A few weeks ago I was at the Museum of Natural History gift shop with Gwendolyn. I told her I wanted to get something for myself and she agreed that I needed something, too. We went up the stairs to the grown-up section of the gift shop and she picked this book by Ann Moyal. It was a good choice.
I'm a big fan of books that take an in-depth look at one thing and through that shows you so much more about the world. Two of my favorites are Calendar by David Duncan and Cod by Mark Kurlansky. I think everyone should read those books. Seriously, read them now! Dava Sobel's Longitude was pretty good, too. Platypus is a notch below those but it's still a good book.
After the platypus was
discovered first seen by white people in 1799 it caused a huge dilemma into exactly what it was.

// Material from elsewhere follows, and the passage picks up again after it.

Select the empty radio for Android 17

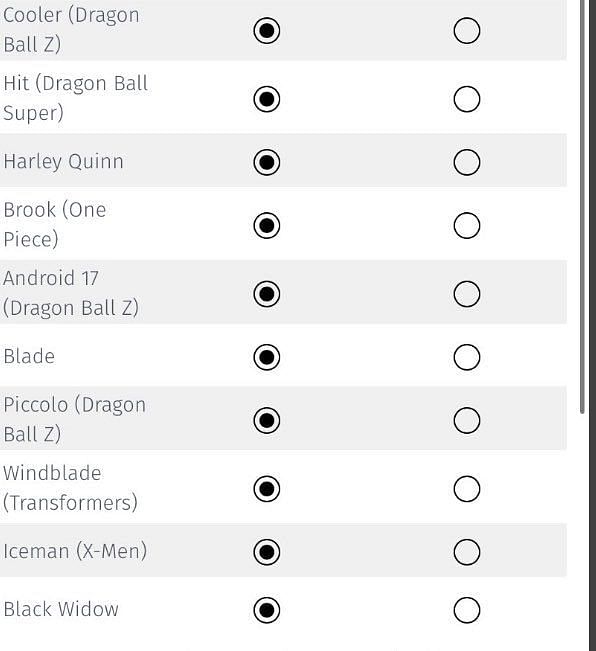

A mammal? A reptile? A bird? Did it lay eggs? Could its young nurse? And if so, why didn't it have nipples? And how do you nurse with such a large bill? (I've tried it, it's not easy.) This all happened in the great age of scientific classification when Linnaeus and others were trying to classify all animals and decide where they fit in the Great Chain Of Being. The platypus challenged scientists belief in a neat, orderly animal kingdom and they struggled to classify it. Later, on his worldwide voyage Charles Darwin (maybe you've heard of him) saw a platypus and it greatly influenced him. Ironically, these debates were taking place among Europeans thousands of miles away and not Australians. The role of Australians was mainly to kill many, many, platypuses and send them back to England.